▶ _What you should do_: Please copy the lines below verbatim, from the line with "Screen dimensions: 500x385" to the line with "[x=163, y=186]", including both of those lines.

▶ _Word and element location records_:

# # # # #

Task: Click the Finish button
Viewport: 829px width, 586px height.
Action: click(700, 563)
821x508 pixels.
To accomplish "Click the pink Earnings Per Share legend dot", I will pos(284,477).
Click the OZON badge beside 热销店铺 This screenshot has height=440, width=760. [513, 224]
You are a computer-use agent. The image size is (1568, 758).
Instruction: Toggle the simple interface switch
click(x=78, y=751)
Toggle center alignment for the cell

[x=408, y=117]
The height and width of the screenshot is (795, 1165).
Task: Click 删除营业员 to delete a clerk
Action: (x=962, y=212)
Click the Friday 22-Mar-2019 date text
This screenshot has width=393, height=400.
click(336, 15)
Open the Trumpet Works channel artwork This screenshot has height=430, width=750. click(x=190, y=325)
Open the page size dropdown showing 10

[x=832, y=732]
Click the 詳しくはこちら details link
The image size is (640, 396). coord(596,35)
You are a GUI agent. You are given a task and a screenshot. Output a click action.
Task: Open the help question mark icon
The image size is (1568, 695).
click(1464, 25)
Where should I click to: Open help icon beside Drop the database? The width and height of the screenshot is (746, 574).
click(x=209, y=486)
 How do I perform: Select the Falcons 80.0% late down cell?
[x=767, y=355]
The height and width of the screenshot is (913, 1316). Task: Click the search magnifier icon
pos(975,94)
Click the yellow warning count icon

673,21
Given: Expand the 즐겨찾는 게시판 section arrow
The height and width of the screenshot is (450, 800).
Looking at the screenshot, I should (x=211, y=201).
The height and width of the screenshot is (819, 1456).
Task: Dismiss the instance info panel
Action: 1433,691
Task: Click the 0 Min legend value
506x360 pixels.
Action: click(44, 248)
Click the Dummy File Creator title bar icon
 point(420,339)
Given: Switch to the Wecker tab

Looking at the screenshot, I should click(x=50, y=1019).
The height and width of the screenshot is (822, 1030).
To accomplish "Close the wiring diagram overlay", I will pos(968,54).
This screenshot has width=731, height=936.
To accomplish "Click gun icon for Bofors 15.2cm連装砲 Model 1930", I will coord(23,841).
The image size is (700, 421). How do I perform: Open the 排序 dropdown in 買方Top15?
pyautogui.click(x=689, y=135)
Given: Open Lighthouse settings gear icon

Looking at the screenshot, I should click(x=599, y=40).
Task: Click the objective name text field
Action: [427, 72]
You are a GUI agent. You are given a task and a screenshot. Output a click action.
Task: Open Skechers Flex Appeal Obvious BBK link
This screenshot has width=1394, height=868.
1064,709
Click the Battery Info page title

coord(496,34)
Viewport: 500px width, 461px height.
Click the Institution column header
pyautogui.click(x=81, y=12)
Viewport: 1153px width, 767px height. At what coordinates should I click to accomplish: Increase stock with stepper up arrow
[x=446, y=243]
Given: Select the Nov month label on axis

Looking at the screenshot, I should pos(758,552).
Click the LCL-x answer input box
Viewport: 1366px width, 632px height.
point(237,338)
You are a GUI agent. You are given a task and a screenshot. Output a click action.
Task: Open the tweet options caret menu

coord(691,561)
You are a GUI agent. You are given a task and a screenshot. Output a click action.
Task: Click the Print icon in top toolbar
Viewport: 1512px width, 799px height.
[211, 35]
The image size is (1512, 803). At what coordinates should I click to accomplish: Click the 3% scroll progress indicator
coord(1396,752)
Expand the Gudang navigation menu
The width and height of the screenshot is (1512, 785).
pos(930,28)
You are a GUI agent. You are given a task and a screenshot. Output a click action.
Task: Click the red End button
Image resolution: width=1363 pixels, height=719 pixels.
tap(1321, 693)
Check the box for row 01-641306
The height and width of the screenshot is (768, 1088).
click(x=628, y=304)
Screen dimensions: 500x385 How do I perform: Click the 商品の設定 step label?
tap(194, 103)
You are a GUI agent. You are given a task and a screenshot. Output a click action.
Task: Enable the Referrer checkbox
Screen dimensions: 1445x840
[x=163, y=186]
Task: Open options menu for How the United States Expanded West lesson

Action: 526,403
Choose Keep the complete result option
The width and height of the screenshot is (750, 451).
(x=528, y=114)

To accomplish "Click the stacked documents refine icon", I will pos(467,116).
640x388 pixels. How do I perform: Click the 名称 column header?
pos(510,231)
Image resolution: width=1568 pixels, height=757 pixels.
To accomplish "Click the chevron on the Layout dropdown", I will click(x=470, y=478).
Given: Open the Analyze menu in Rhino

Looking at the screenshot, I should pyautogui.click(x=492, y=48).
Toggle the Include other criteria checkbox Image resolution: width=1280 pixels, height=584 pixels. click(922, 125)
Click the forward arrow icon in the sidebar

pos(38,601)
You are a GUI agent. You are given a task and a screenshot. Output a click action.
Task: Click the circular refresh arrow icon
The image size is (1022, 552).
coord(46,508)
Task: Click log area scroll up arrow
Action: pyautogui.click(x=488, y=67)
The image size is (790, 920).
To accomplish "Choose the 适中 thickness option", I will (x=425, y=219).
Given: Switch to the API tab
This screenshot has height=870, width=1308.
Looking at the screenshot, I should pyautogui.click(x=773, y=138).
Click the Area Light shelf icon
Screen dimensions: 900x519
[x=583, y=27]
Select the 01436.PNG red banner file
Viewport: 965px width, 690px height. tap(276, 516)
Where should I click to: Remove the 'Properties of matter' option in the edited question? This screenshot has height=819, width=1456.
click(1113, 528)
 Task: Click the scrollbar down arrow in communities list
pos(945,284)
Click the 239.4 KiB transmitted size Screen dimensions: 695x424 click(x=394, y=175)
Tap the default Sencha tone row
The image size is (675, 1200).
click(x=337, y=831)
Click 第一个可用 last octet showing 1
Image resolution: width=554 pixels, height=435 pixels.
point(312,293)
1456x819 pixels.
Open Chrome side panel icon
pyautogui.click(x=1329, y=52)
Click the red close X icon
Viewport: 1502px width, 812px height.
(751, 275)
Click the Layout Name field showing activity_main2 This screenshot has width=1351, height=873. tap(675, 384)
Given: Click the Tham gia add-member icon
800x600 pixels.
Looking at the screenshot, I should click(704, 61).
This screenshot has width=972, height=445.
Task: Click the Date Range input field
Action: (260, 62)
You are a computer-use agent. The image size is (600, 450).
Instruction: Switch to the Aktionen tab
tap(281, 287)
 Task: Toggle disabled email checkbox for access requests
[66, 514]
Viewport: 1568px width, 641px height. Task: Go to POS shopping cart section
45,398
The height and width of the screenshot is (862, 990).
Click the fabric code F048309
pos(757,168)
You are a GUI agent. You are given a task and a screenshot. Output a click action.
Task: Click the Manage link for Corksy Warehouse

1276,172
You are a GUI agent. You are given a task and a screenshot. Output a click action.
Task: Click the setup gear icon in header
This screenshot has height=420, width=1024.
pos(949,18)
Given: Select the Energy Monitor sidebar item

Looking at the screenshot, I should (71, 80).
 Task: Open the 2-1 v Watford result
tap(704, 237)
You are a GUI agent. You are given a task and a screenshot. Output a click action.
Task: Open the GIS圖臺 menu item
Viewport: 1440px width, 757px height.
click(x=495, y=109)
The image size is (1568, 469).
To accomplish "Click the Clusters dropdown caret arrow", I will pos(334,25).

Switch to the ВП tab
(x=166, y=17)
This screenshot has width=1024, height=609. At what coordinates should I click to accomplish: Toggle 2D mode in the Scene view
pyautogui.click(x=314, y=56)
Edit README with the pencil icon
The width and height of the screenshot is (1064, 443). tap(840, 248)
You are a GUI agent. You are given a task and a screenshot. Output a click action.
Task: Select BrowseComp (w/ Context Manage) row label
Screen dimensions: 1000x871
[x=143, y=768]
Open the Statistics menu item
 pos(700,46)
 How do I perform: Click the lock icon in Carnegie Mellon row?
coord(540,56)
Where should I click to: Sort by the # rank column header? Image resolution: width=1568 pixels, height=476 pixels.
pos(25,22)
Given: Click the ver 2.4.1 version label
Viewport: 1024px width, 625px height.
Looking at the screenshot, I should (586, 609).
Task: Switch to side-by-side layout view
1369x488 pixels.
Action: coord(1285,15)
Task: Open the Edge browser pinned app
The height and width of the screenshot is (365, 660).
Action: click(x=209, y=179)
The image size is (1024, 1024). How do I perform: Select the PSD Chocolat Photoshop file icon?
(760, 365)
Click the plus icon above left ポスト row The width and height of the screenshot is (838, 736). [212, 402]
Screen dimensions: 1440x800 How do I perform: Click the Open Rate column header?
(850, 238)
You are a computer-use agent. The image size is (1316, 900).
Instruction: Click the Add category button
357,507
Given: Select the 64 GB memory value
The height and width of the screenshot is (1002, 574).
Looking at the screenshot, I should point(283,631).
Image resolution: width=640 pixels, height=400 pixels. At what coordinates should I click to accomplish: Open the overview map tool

# # # # #

▶ _Output for this exercise_:
Screen dimensions: 500x385 How do I perform: Click the 商品の設定 step label?
tap(194, 103)
You are a GUI agent. You are given a task and a screenshot. Output a click action.
Task: Enable the Referrer checkbox
Screen dimensions: 1445x840
[x=163, y=186]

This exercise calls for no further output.